> **What is expected**
Beginning at the line containing "Screen dimensions: 1812x1282", repeat each line below exactly up to and including the line containing "Image resolution: width=1330". Do not repeat the pictures.

> **Task input**
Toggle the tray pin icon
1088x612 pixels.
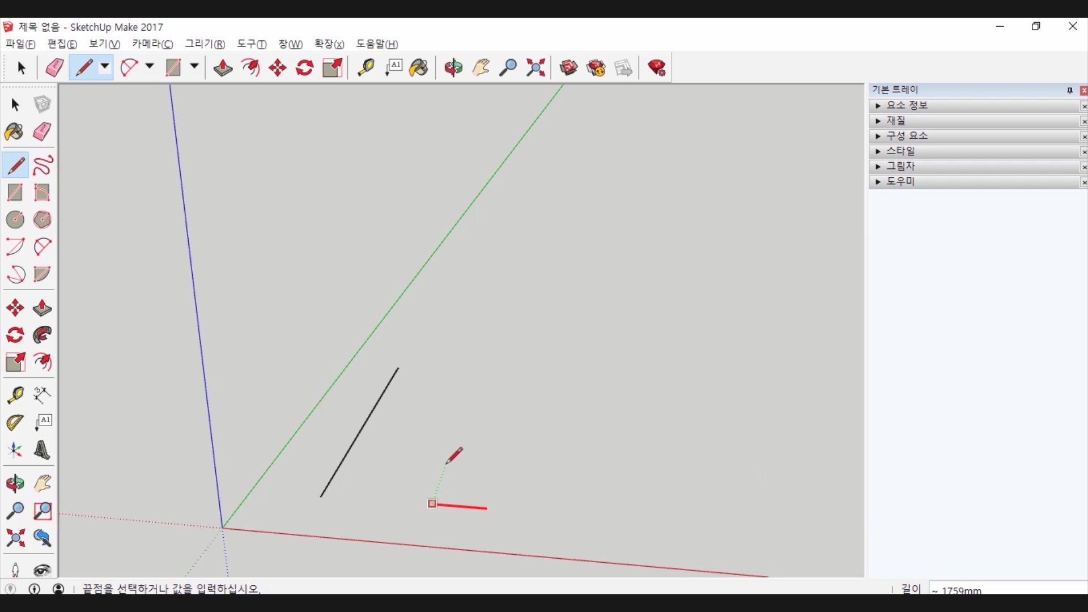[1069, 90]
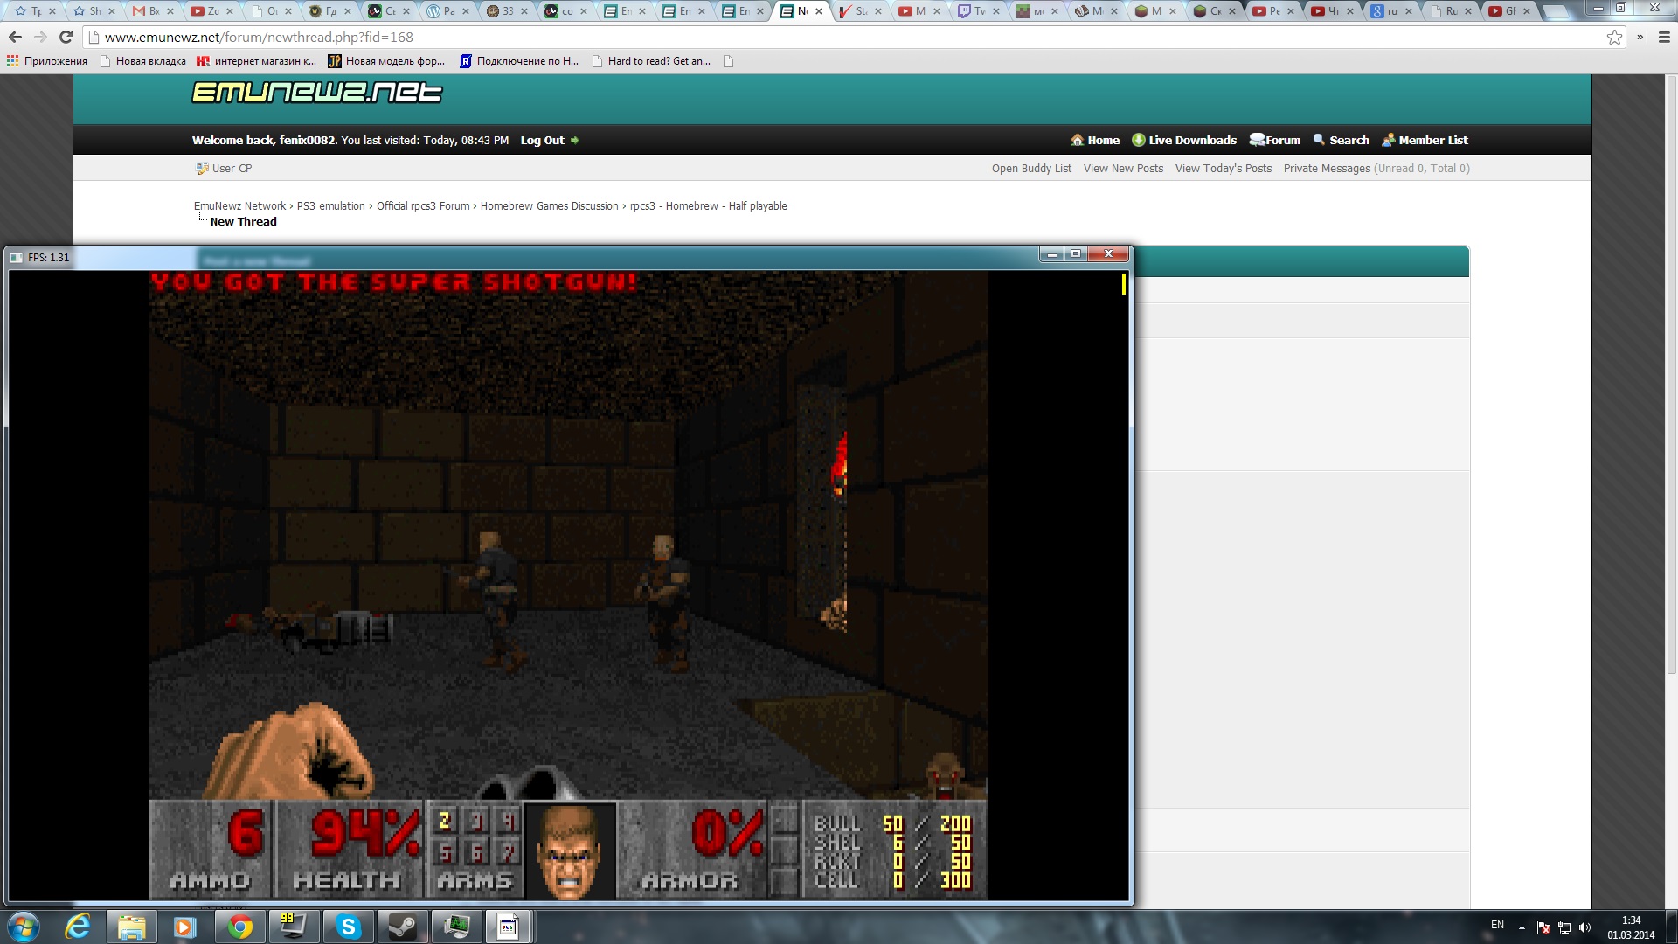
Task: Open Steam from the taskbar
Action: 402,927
==
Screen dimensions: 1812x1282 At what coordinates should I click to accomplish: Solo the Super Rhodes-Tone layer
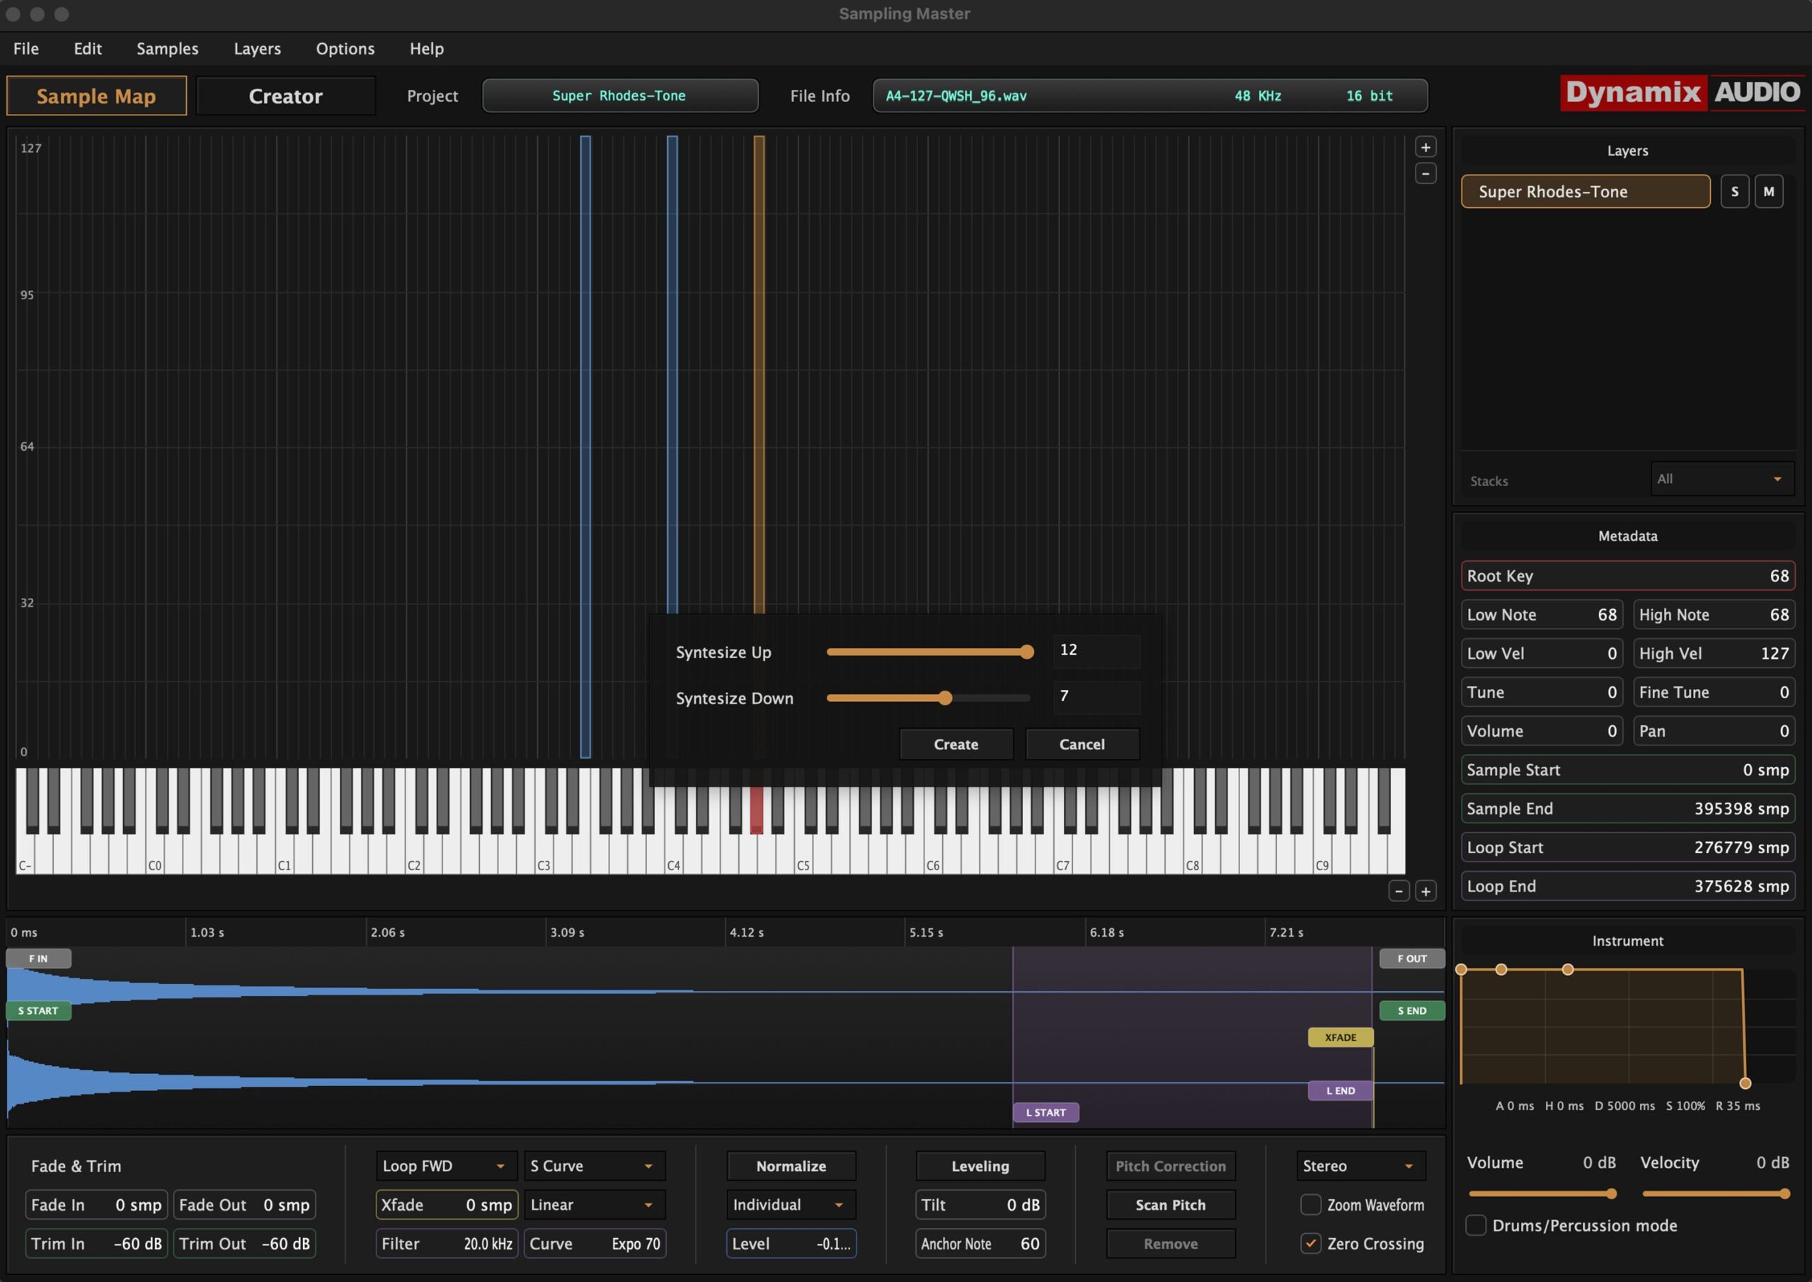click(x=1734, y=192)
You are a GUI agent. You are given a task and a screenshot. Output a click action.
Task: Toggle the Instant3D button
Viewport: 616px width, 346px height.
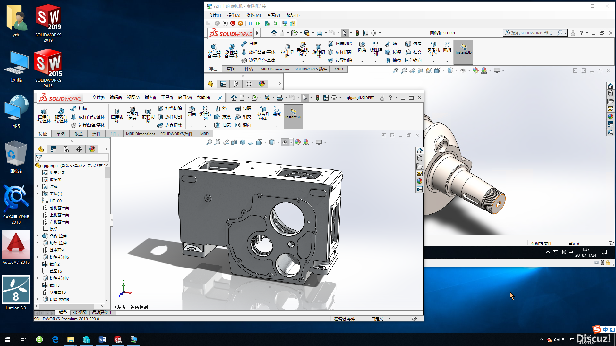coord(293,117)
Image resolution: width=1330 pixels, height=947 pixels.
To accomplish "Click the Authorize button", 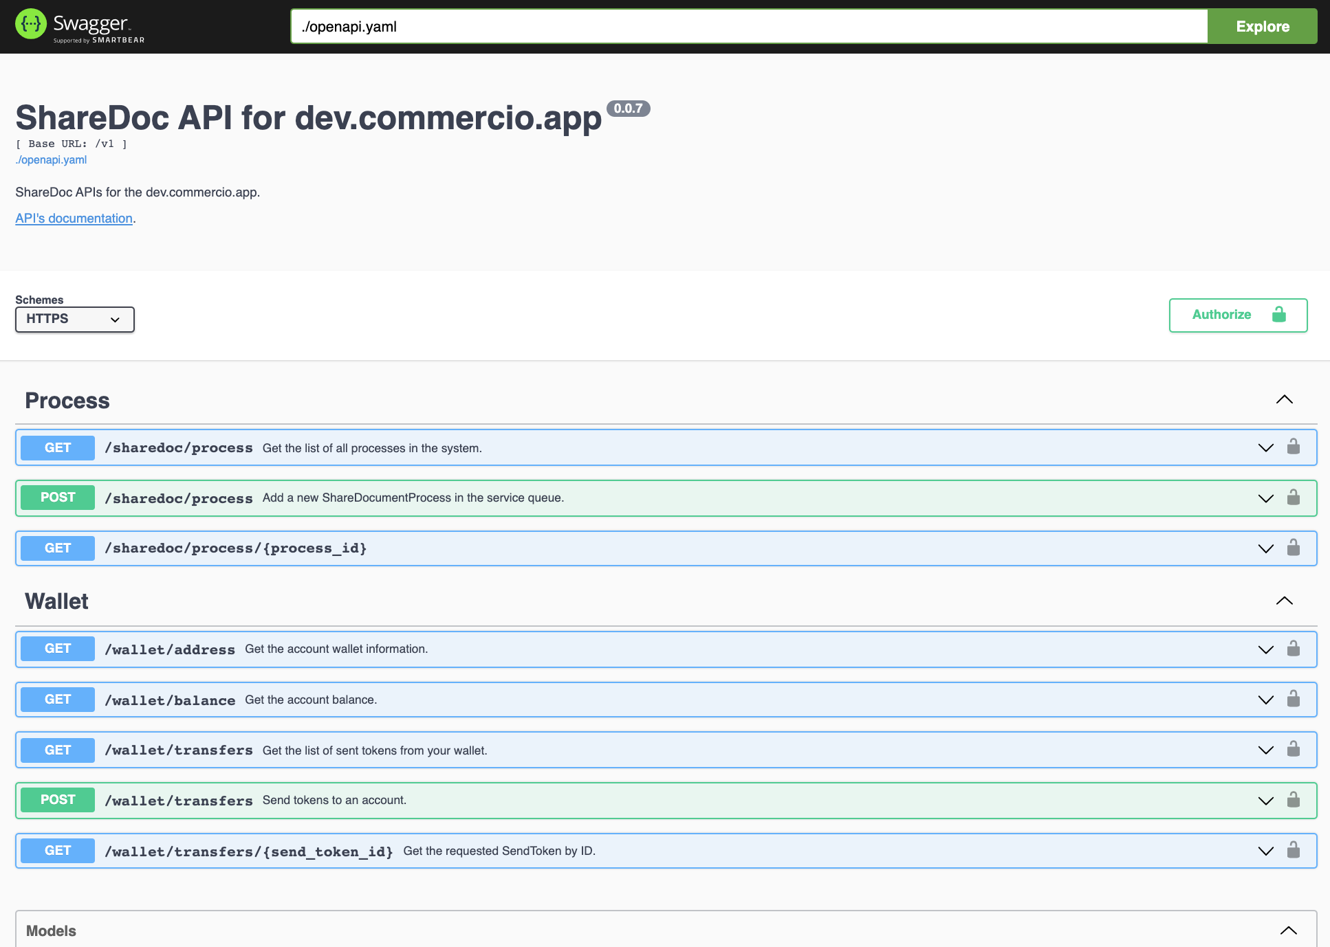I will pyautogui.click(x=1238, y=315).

> **Solution for this exercise**
Screen dimensions: 1812x1282 At what coordinates should I click to accomplish: Solo the Super Rhodes-Tone layer
click(x=1734, y=192)
You are a GUI agent. You are given a task and a screenshot. Output a click action.
Task: Toggle the Instant3D button
Viewport: 616px width, 346px height.
coord(293,117)
Image resolution: width=1330 pixels, height=947 pixels.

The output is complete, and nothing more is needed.